=== Material for this task ===
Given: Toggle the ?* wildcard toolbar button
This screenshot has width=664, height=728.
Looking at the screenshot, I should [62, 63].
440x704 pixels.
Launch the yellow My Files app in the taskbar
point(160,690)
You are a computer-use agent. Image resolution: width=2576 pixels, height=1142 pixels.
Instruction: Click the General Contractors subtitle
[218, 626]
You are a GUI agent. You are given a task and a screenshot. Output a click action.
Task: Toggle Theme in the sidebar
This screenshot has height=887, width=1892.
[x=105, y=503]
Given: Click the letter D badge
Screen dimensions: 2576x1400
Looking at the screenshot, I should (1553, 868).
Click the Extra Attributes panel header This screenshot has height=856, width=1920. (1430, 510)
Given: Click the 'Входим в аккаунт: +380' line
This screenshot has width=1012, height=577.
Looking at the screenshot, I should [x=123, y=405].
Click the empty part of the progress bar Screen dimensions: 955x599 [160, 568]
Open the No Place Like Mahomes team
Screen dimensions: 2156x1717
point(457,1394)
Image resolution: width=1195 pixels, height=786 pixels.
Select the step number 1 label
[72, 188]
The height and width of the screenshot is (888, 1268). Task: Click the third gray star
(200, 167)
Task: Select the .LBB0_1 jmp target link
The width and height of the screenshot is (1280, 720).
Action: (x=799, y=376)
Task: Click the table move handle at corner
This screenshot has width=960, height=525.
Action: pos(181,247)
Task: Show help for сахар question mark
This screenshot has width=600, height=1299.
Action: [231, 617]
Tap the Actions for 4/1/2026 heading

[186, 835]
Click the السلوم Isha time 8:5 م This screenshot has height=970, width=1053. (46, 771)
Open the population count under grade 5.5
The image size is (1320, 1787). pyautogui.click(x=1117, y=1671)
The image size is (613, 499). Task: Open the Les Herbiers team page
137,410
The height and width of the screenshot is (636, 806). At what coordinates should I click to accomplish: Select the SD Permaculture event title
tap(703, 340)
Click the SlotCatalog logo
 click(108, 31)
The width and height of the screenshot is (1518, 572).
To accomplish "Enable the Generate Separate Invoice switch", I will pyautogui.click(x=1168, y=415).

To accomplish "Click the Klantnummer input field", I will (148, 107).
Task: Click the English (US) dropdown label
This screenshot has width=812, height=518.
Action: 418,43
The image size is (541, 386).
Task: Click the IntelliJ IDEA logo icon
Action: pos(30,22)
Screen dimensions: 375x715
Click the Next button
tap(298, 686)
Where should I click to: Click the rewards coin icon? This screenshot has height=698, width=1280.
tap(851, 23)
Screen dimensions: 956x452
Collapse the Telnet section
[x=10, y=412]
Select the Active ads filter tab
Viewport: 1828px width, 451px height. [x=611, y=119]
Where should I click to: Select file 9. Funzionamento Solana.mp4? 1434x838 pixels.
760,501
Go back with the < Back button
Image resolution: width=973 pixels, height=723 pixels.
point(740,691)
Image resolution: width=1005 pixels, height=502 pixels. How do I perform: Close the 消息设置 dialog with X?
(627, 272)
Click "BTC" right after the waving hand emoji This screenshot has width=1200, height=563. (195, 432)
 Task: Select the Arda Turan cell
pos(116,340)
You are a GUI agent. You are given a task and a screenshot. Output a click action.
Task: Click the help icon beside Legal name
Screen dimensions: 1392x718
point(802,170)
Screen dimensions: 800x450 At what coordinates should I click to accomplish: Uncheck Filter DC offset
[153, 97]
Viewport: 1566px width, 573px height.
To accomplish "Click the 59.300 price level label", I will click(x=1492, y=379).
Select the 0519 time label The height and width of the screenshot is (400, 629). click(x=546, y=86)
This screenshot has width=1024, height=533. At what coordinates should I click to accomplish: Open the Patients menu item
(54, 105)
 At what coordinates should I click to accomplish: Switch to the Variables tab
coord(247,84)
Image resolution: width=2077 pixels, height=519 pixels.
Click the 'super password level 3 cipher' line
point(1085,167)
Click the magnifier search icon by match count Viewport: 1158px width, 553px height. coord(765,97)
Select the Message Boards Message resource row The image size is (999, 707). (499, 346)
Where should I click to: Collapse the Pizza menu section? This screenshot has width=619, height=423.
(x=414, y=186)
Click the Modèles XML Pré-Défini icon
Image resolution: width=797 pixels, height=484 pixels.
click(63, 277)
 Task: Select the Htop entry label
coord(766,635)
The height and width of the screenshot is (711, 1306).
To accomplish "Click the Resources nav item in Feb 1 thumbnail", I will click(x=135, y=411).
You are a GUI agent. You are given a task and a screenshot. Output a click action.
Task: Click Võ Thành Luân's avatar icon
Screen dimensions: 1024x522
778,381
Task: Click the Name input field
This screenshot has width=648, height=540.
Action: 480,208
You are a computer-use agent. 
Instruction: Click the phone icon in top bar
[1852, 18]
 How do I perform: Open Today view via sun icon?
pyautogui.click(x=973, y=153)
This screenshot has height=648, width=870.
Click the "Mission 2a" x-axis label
===
Task
An exact transcription of the entries is needed, complete to the final line.

Result of the exercise
Given: Toggle the ?* wildcard toolbar button
This screenshot has width=664, height=728.
Looking at the screenshot, I should [62, 63].
440x704 pixels.
Launch the yellow My Files app in the taskbar
point(160,690)
You are a computer-use agent. Image resolution: width=2576 pixels, height=1142 pixels.
Instruction: Click the General Contractors subtitle
[218, 626]
You are a GUI agent. You are given a task and a screenshot. Output a click action.
Task: Toggle Theme in the sidebar
This screenshot has height=887, width=1892.
[x=105, y=503]
Given: Click the letter D badge
Screen dimensions: 2576x1400
Looking at the screenshot, I should (1553, 868).
Click the Extra Attributes panel header This screenshot has height=856, width=1920. (1430, 510)
Given: Click the 'Входим в аккаунт: +380' line
This screenshot has width=1012, height=577.
Looking at the screenshot, I should [x=123, y=405].
Click the empty part of the progress bar Screen dimensions: 955x599 [160, 568]
Open the No Place Like Mahomes team
Screen dimensions: 2156x1717
point(457,1394)
Image resolution: width=1195 pixels, height=786 pixels.
Select the step number 1 label
[72, 188]
The height and width of the screenshot is (888, 1268). Task: Click the third gray star
(200, 167)
Task: Select the .LBB0_1 jmp target link
The width and height of the screenshot is (1280, 720).
Action: (x=799, y=376)
Task: Click the table move handle at corner
This screenshot has width=960, height=525.
Action: pos(181,247)
Task: Show help for сахар question mark
This screenshot has width=600, height=1299.
Action: [231, 617]
Tap the Actions for 4/1/2026 heading

[186, 835]
Click the السلوم Isha time 8:5 م This screenshot has height=970, width=1053. (46, 771)
Open the population count under grade 5.5
The image size is (1320, 1787). pyautogui.click(x=1117, y=1671)
The image size is (613, 499). Task: Open the Les Herbiers team page
137,410
The height and width of the screenshot is (636, 806). At what coordinates should I click to accomplish: Select the SD Permaculture event title
tap(703, 340)
Click the SlotCatalog logo
 click(108, 31)
The width and height of the screenshot is (1518, 572).
To accomplish "Enable the Generate Separate Invoice switch", I will pyautogui.click(x=1168, y=415).

To accomplish "Click the Klantnummer input field", I will (148, 107).
Task: Click the English (US) dropdown label
This screenshot has width=812, height=518.
Action: 418,43
The image size is (541, 386).
Task: Click the IntelliJ IDEA logo icon
Action: pos(30,22)
Screen dimensions: 375x715
Click the Next button
tap(298, 686)
Where should I click to: Click the rewards coin icon? This screenshot has height=698, width=1280.
tap(851, 23)
Screen dimensions: 956x452
Collapse the Telnet section
[x=10, y=412]
Select the Active ads filter tab
Viewport: 1828px width, 451px height. [x=611, y=119]
Where should I click to: Select file 9. Funzionamento Solana.mp4? 1434x838 pixels.
760,501
Go back with the < Back button
Image resolution: width=973 pixels, height=723 pixels.
point(740,691)
Image resolution: width=1005 pixels, height=502 pixels. How do I perform: Close the 消息设置 dialog with X?
(627, 272)
Click "BTC" right after the waving hand emoji This screenshot has width=1200, height=563. (195, 432)
 Task: Select the Arda Turan cell
pos(116,340)
You are a GUI agent. You are given a task and a screenshot. Output a click action.
Task: Click the help icon beside Legal name
Screen dimensions: 1392x718
point(802,170)
Screen dimensions: 800x450 At what coordinates should I click to accomplish: Uncheck Filter DC offset
[153, 97]
Viewport: 1566px width, 573px height.
To accomplish "Click the 59.300 price level label", I will click(x=1492, y=379).
Select the 0519 time label The height and width of the screenshot is (400, 629). click(x=546, y=86)
This screenshot has width=1024, height=533. At what coordinates should I click to accomplish: Open the Patients menu item
(54, 105)
 At what coordinates should I click to accomplish: Switch to the Variables tab
coord(247,84)
Image resolution: width=2077 pixels, height=519 pixels.
Click the 'super password level 3 cipher' line
point(1085,167)
Click the magnifier search icon by match count Viewport: 1158px width, 553px height. coord(765,97)
Select the Message Boards Message resource row The image size is (999, 707). (499, 346)
Where should I click to: Collapse the Pizza menu section? This screenshot has width=619, height=423.
(x=414, y=186)
Click the Modèles XML Pré-Défini icon
Image resolution: width=797 pixels, height=484 pixels.
click(63, 277)
 Task: Select the Htop entry label
coord(766,635)
The height and width of the screenshot is (711, 1306).
To accomplish "Click the Resources nav item in Feb 1 thumbnail", I will click(x=135, y=411).
You are a GUI agent. You are given a task and a screenshot. Output a click action.
Task: Click Võ Thành Luân's avatar icon
Screen dimensions: 1024x522
778,381
Task: Click the Name input field
This screenshot has width=648, height=540.
Action: 480,208
You are a computer-use agent. 
Instruction: Click the phone icon in top bar
[1852, 18]
 How do I perform: Open Today view via sun icon?
pyautogui.click(x=973, y=153)
This screenshot has height=648, width=870.
Click the "Mission 2a" x-axis label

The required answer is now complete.